====== Data to use ======
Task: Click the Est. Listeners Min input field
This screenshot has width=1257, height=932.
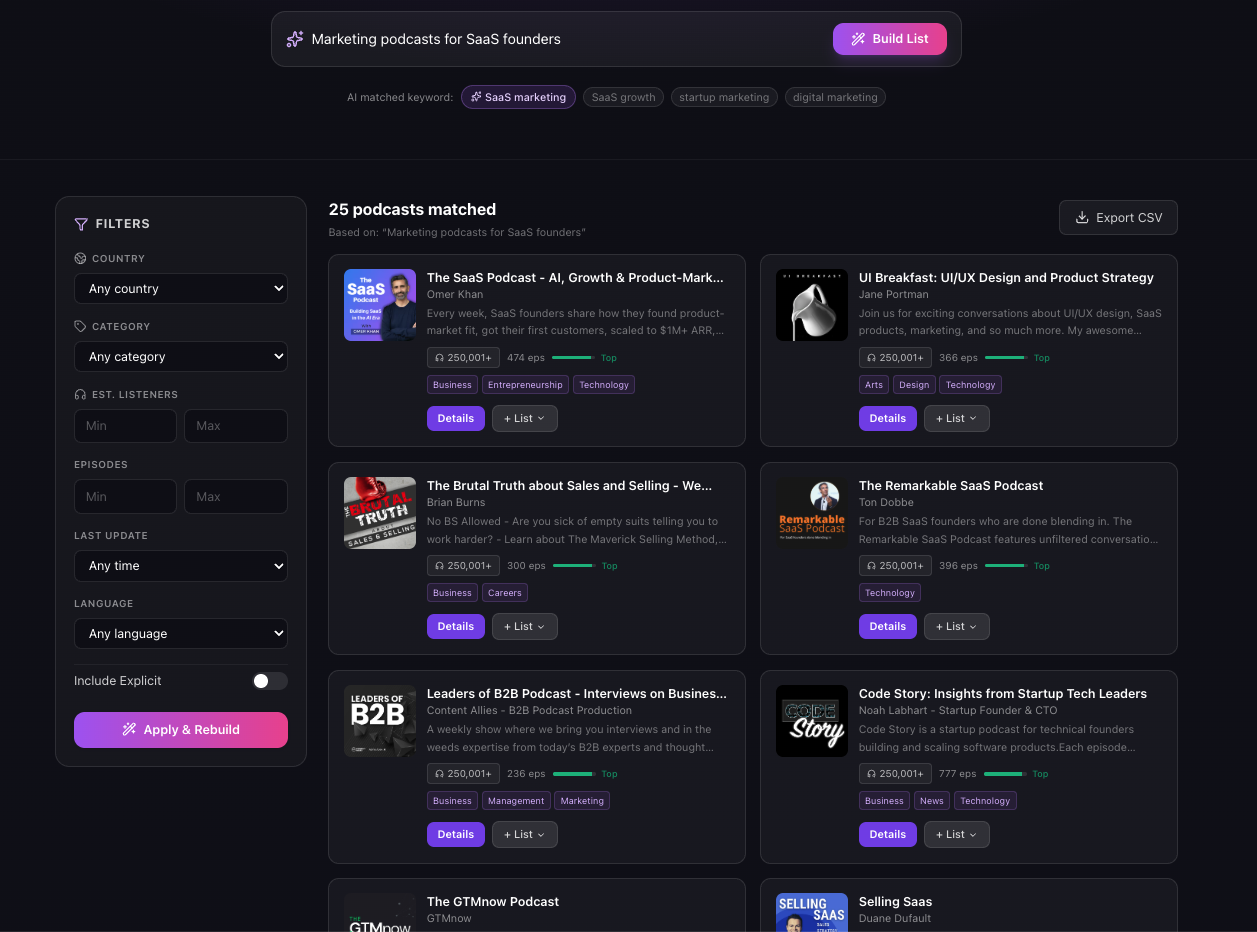Action: [x=125, y=426]
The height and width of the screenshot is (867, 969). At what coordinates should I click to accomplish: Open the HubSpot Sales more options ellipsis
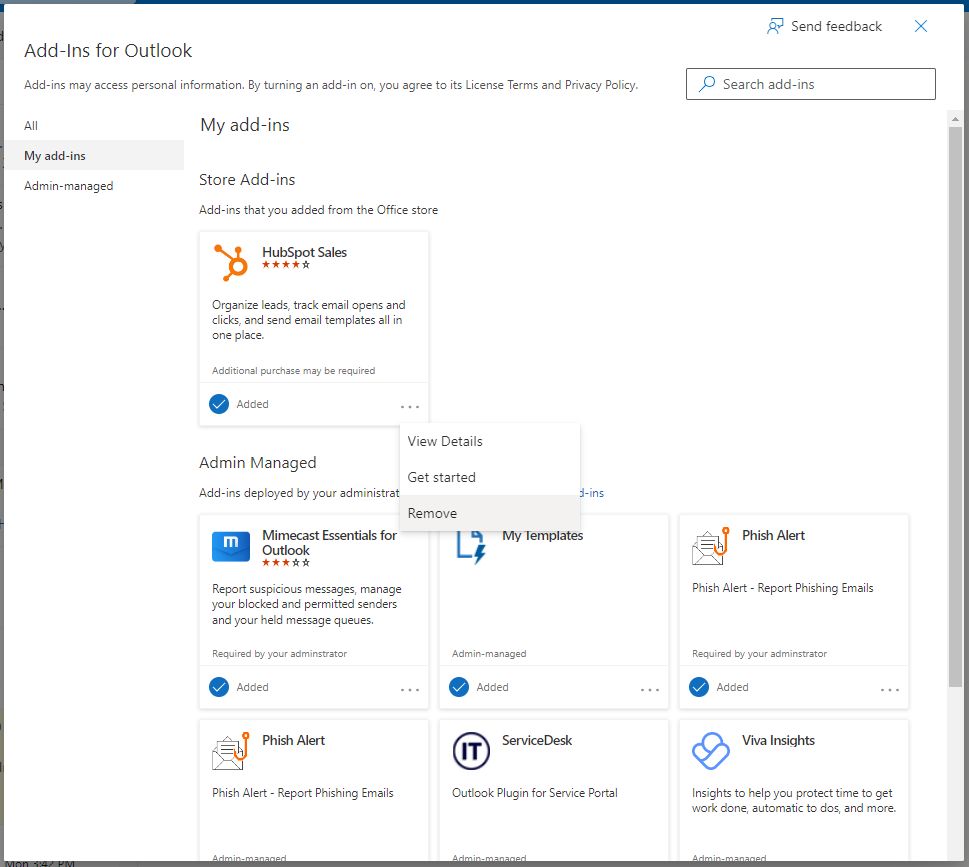[410, 407]
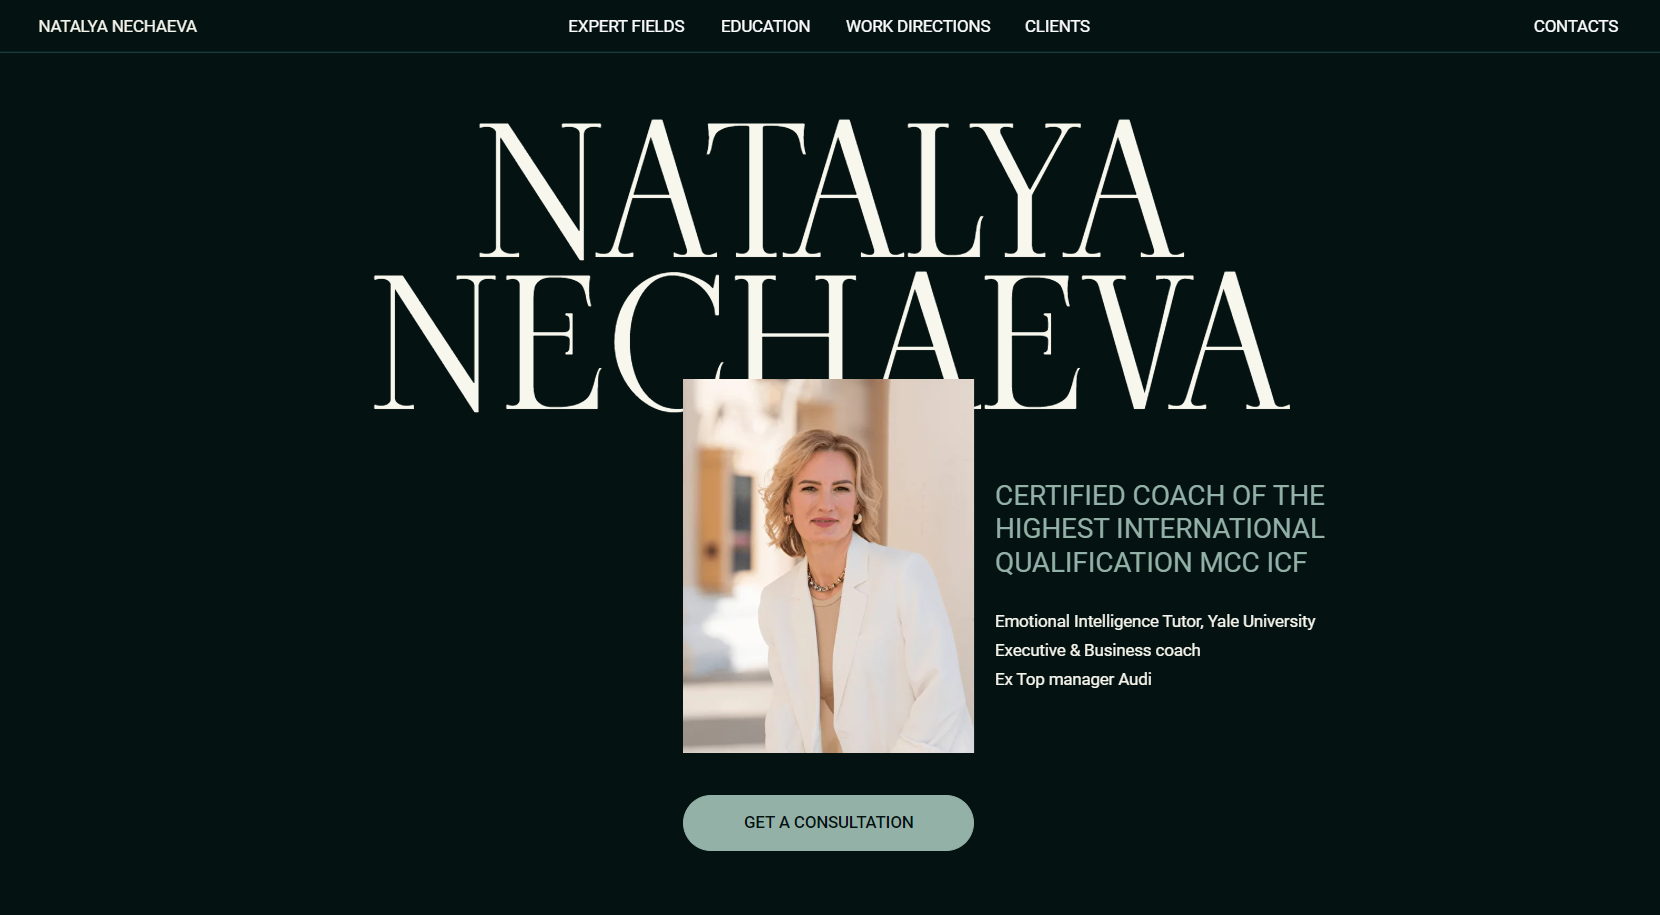Click the large NATALYA title text
The width and height of the screenshot is (1660, 915).
[x=831, y=190]
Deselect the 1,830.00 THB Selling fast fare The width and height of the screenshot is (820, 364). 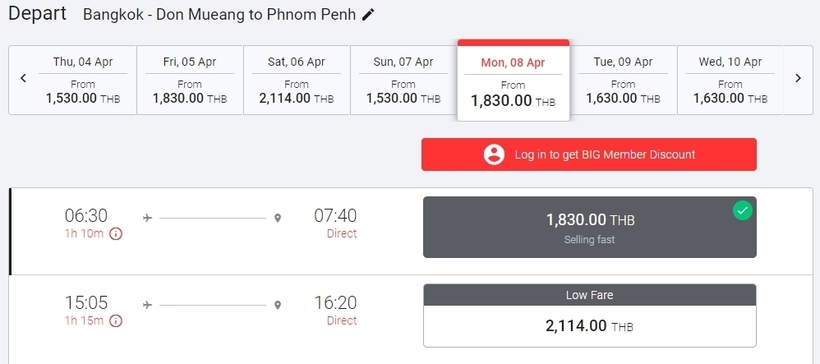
======
Print out the records in full and exactly, dropping every picture.

▶ **Response to the exercise**
Task: Click the Est. Listeners Min input field
This screenshot has width=1257, height=932.
Action: [x=125, y=426]
The height and width of the screenshot is (867, 969). At what coordinates should I click to accomplish: Open the HubSpot Sales more options ellipsis
[410, 407]
Click the large NATALYA title text
The width and height of the screenshot is (1660, 915).
[x=831, y=190]
Deselect the 1,830.00 THB Selling fast fare The width and height of the screenshot is (820, 364). 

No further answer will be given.